Parlare di un programma di intervento definito in tutte le sue parti è al momento assolutamente prematuro, si tratta di prime linee di intervento che si basano su un presupposto: stando così le cose, non essendoci compratori veri per la compagnia di bandiera, le alternative secche sono due. O prendere atto della situazione dichiarando chiusa una volta per tutte la storia di Alitalia con tutto quello che ciò si porterebbe dietro in termini soprattutto sociali ed economici. Oppure infrangere un tabù riproponendo un ennesimo intervento pubblico a favore della compagnia, cioè impegnare soldi dei contribuenti per tentare intanto di salvare il salvabile e in prospettiva di rilanciare l’azienda. “Alitalia sarà controllata dallo Stato per il 51 per cento“, ha dichiarato Toninelli aggiungendo che non è escluso che l’altro 49 possa essere ancora denaro di provenienza pubblica.

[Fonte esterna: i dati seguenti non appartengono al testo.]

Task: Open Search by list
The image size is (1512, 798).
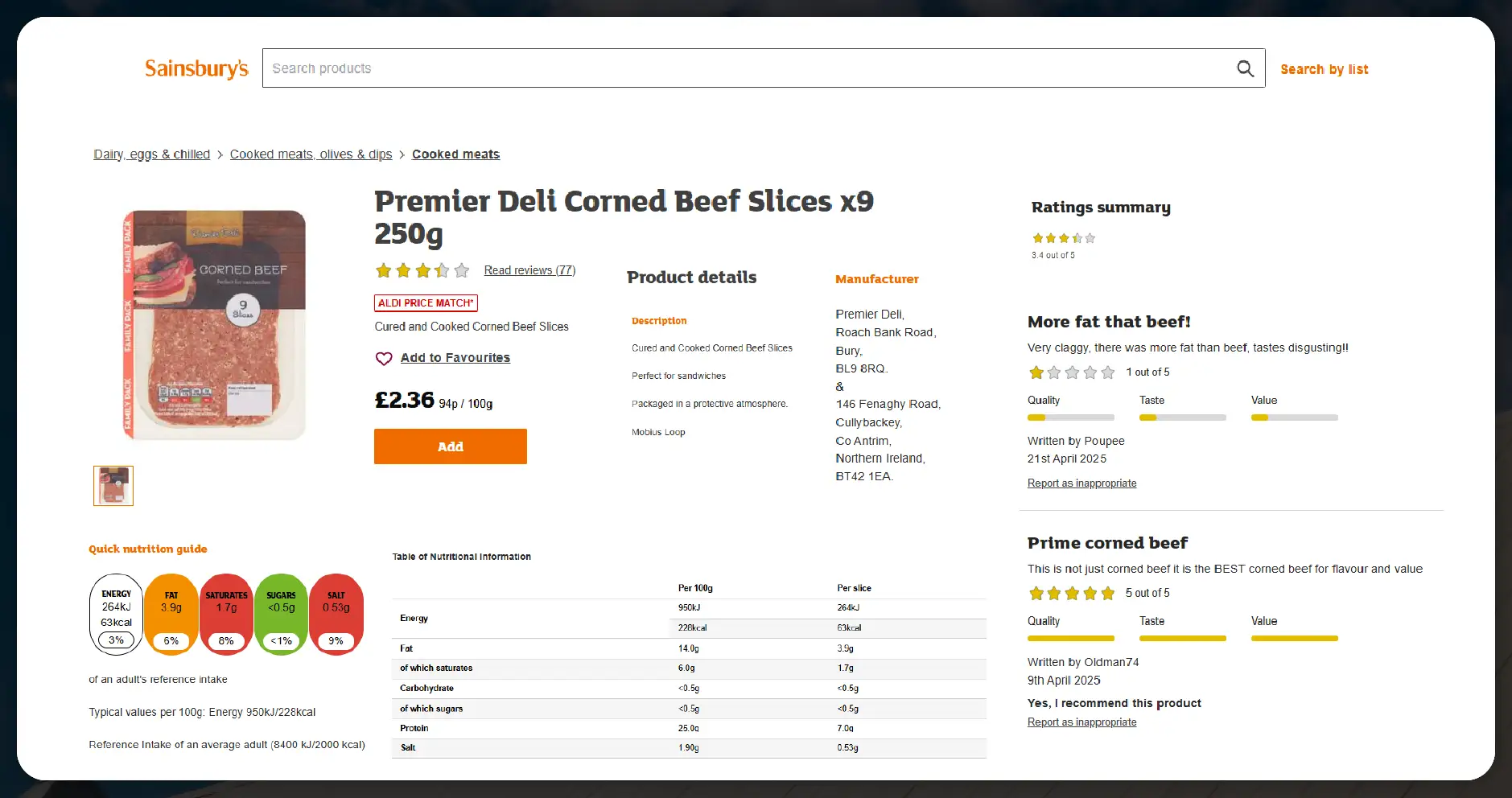Action: (x=1324, y=69)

La malandata compagnia di Fiumicino dà lavoro a circa 12mila persone e una volta chiusa l’azienda il loro costo per le casse pubbliche in termini di protezione sociale sarebbe altissimo. Del resto sarebbe elevato anche il costo di un intervento pubblico per il rilancio aziendale. Dal punto di vista dell’immagine, inoltre, è molto rischioso per il governo proporre l’idea della nazionalizzazione dell’Alitalia. Per vari ordini di motivi: il primo è che i contribuenti hanno già inutilmente dato parecchio per la compagnia dal 2008 in poi. Cioè da quando Silvio Berlusconi decise per motivi tutti elettorali di boicottare la vendita in corso ad Air France mettendo in pista un manipolo di imprenditori privati che alla prova del nove si sono dimostrati improbabili e impreparati: l’azienda di Fiumicino ha gravato per oltre 7 miliardi di euro sulle tasche degli italiani.

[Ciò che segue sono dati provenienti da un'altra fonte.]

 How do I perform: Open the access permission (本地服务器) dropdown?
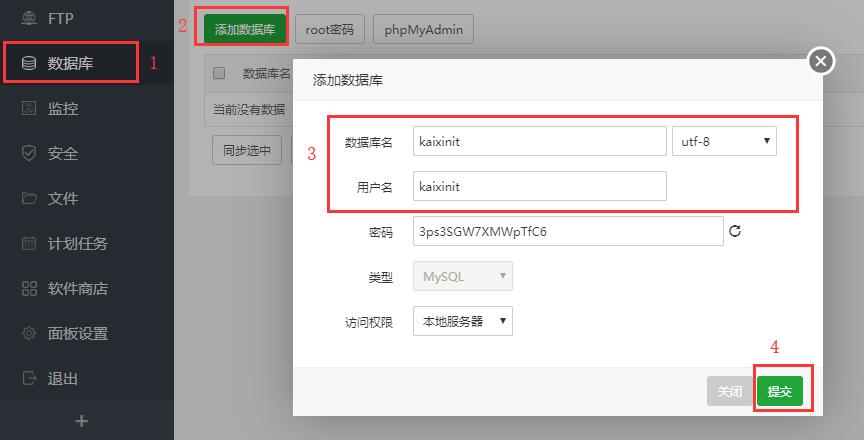point(462,321)
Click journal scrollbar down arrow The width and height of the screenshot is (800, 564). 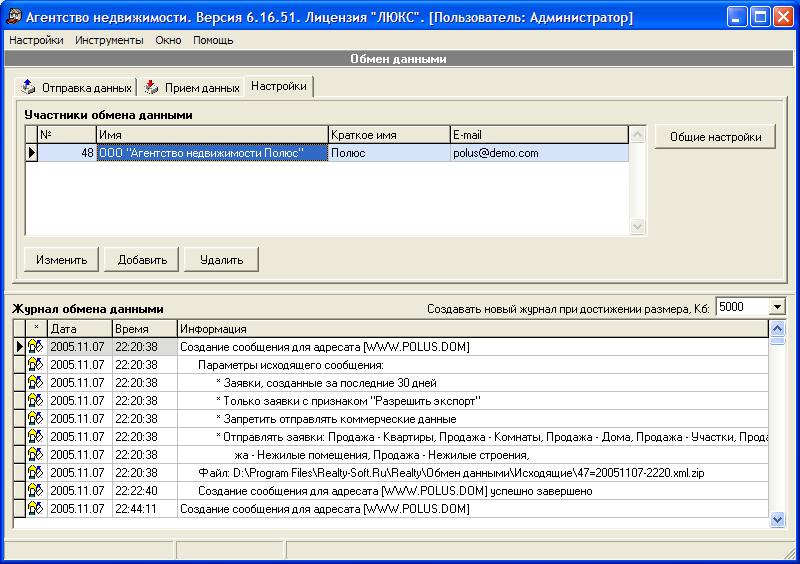pyautogui.click(x=777, y=520)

I risultati sono stati pessimi. Dopo i capitani coraggiosi berlusconiani, nel 2015 è stato affidato agli arabi di Etihad il compito dei salvatori, ma anche in quel caso è finita male e i contribuenti hanno pagato. Da un anno ci provano i commissari ai quali il governo precedente ha affidato una dote di circa 900 milioni di euro, ma fin dall’inizio non si è capito se essi stessero lavorando per vendere davvero la compagnia a Lufthansa o se stessero giocando un’altra partita con una prospettiva più lunga. Di certo il fatto che le offerte recepite in questi mesi siano sostanzialmente fasulle a questo punto taglia la testa al toro: o Alitalia chiude o bisogna ricominciare daccapo, con nuovi manager, nuovi approcci e nuove strategie.

L’idea su cui il governo gialloverde sta lavorando è quella di un'”operazione di sistema”, cioè un intervento complessivo di politica dei trasporti che potrebbe far leva sulle Ferrovie dello Stato e forse anche sulla Cassa depositi e prestiti. Sia alle Fs sia alla Cassa è in corso il cambio dei vertici e questo potrebbe facilitare la possibilità di un qualche intervento a fianco di Alitalia. Alle Fs in particolare, sventato il tentativo del sottosegretario alla Presidenza del Consiglio, il leghista Giancarlo Giorgetti, di riconfermare la fiducia all’attuale amministratore, Renato Mazzoncini, la Lega sta proponendo il nome di Giuseppe Bonomi, un manager che ha sempre lavorato nel mondo dei trasporti e sembra individuato apposta per assecondare il nuovo corso. Bonomi all’inizio degli anni 2000 è stato presidente di Alitalia, poi ha guidato la compagnia Eurofly, è stato consigliere Anas e infine è stato a capo della Sea, la società degli aeroporti lombardi.